One way to avoid data races, and thus avoid the need for locks and the possibility of deadlock, is to not allow threads to access the same data in the first place. Instead of treating threads like threads, treat them more like processes, giving each its own thread-local data that is not shared between threads. When threads need to communicate, have them do so through explicitly passing messages back and forth, similar to how different processes and different computers communicate through sockets.

When threads chose a message-passing synchronization, they often do so using a special thread-safe queue structure with the understanding that sending messages is putting them in the queue and receiving messages is reading them from the queue. Thread-safe queues are relatively easy to implement as singly-linked lists updated using an atomic operation to avoid needing any locks.

In general, code using message queues is designed with messages in mind; it is rarely straightforward to take lock-based code and refactor it to use queues instead. Queues are particularly useful in a worker-thread model where tasks are added to the queue and idle threads remove a task from the queue and work on it.

Fancier message structures also exist, including publish-subscribe models where a single message reaches all interested threads simultaneously, execution-interrupting events, and bidirectional socket-like channels.

2.4 Optimistic transactions

A transaction is a set of operations that should happen together, atomically and without interruption.
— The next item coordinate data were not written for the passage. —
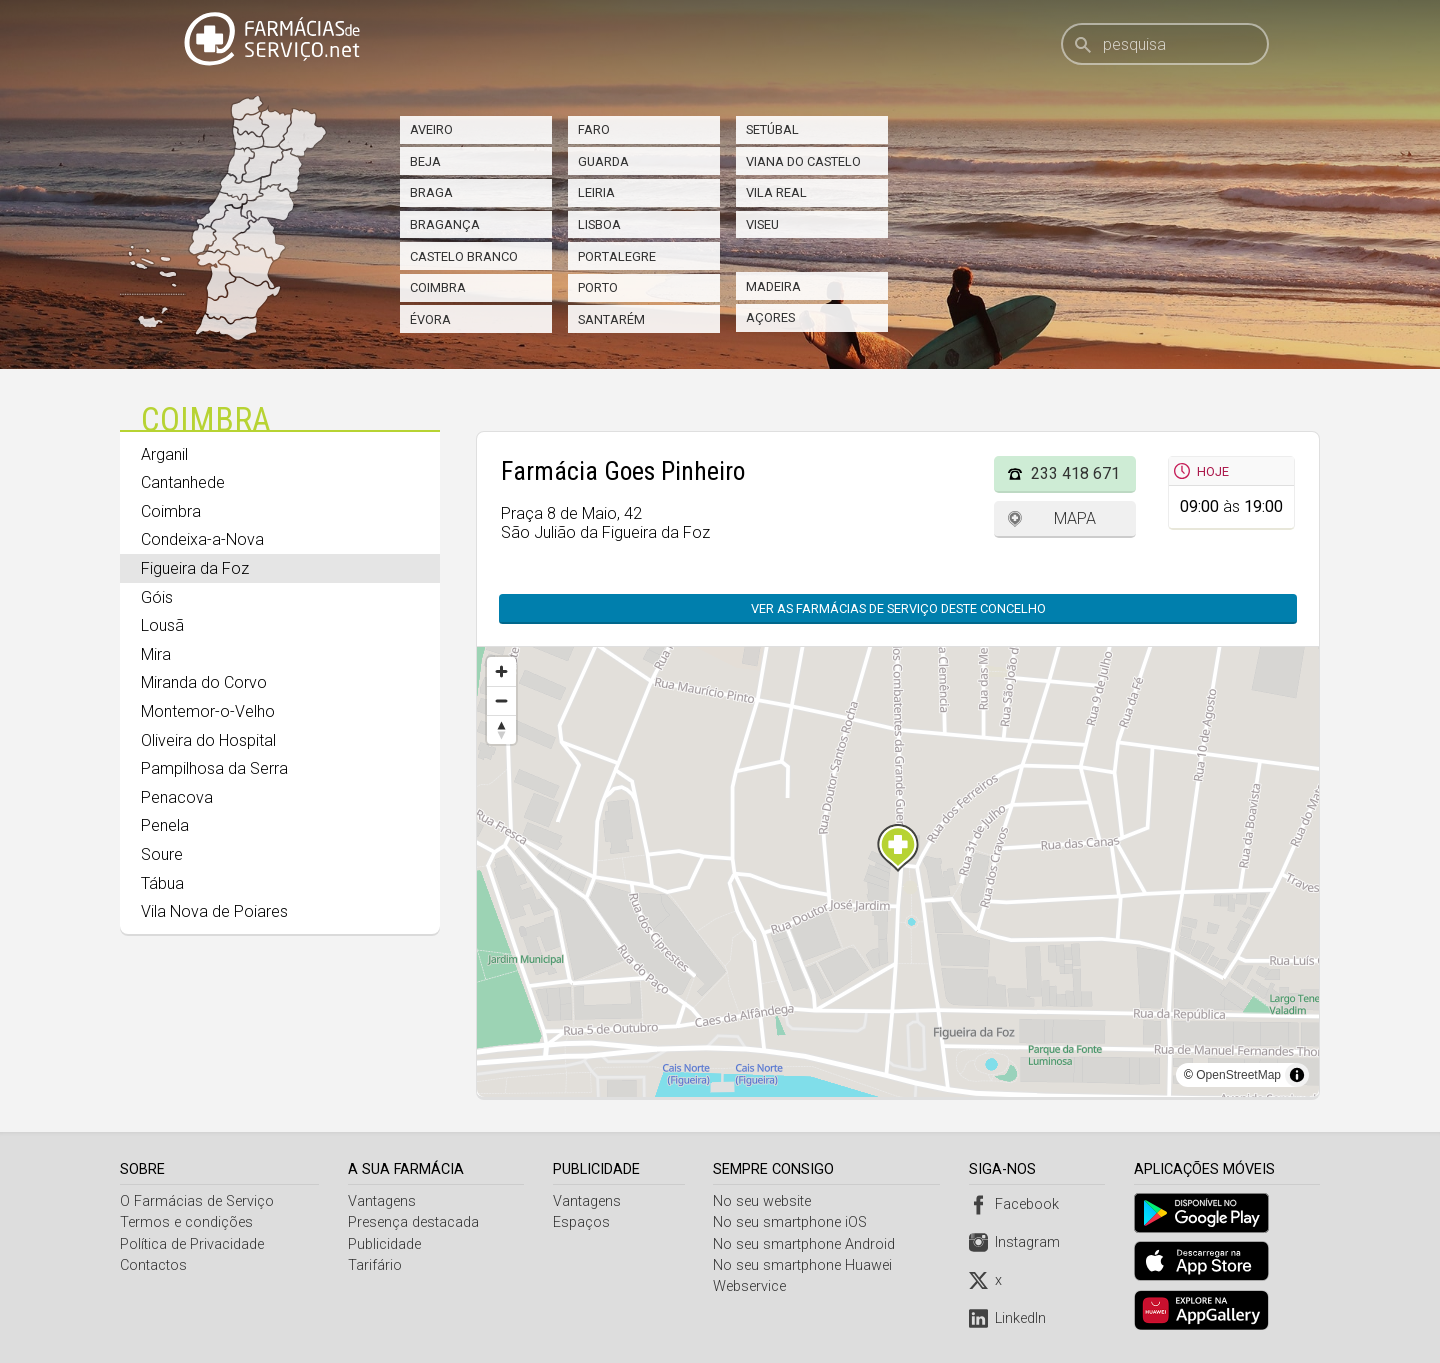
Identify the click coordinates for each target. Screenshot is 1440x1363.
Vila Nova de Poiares (214, 911)
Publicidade (385, 1244)
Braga (431, 192)
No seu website (765, 1201)
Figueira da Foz (195, 568)
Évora (430, 319)
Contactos (153, 1265)
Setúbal (772, 129)
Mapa (1075, 518)
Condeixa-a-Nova (202, 539)
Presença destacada (414, 1222)
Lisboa (599, 224)
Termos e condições (186, 1222)
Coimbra (438, 287)
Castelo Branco (464, 256)
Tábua (162, 883)
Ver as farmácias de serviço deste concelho (898, 608)
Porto (598, 287)
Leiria (596, 192)
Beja (425, 161)
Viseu (762, 224)
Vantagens (383, 1201)
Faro (594, 129)
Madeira (773, 286)
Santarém (611, 319)
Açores (770, 317)
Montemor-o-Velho (208, 711)
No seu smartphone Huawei (805, 1265)
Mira (156, 654)
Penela (165, 825)
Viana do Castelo (803, 161)
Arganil (164, 454)
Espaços (582, 1222)
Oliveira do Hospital (208, 740)
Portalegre (617, 256)
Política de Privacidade (192, 1244)
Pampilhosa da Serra (214, 768)
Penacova (177, 797)
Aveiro (431, 129)
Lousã (162, 625)
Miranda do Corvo (204, 682)
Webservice (752, 1286)
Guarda (603, 161)
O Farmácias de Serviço (197, 1201)
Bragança (445, 224)
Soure (162, 854)
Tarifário (376, 1265)
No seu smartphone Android (807, 1244)
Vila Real (776, 192)
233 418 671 (1075, 473)
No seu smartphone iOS (793, 1222)
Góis (157, 597)
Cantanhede (183, 482)
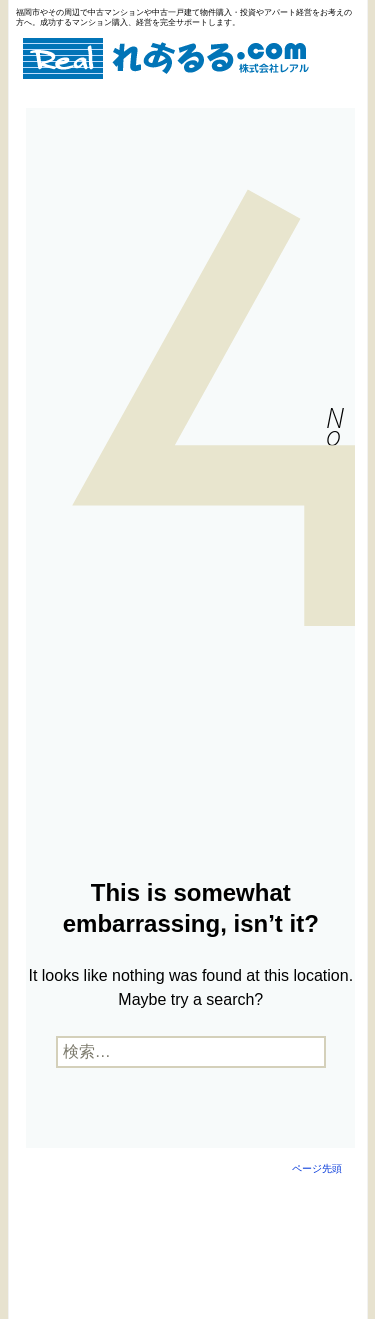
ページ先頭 (317, 1168)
Locks and condition variables allow transactions to ensure they happen together by blocking other threads from working while the transaction is in flight, but those approaches are somewhat pessimistic, preventing concurrent operations even when different concurrent acts would not conflict in practice. They also admit deadlock if not carefully used.

Optimistic transactions take a different approach: instead of locking other threads out and then doing their work uninterrupted they check the starting state, do their work, then check again to ensure no other thread changed anything before finalizing the result. If another thread did change something, they roll back their changes and start over from the changed data state. This approach cannot deadlock, but some implementations can livelock and all can suffer resource starvation.

Optimistic transactions are challenging to design, much more involved than simply wrapping a critical section in a lock. However, when conflicting updates are not the common case, optimistic transactions can be much faster than lock-based thread safety.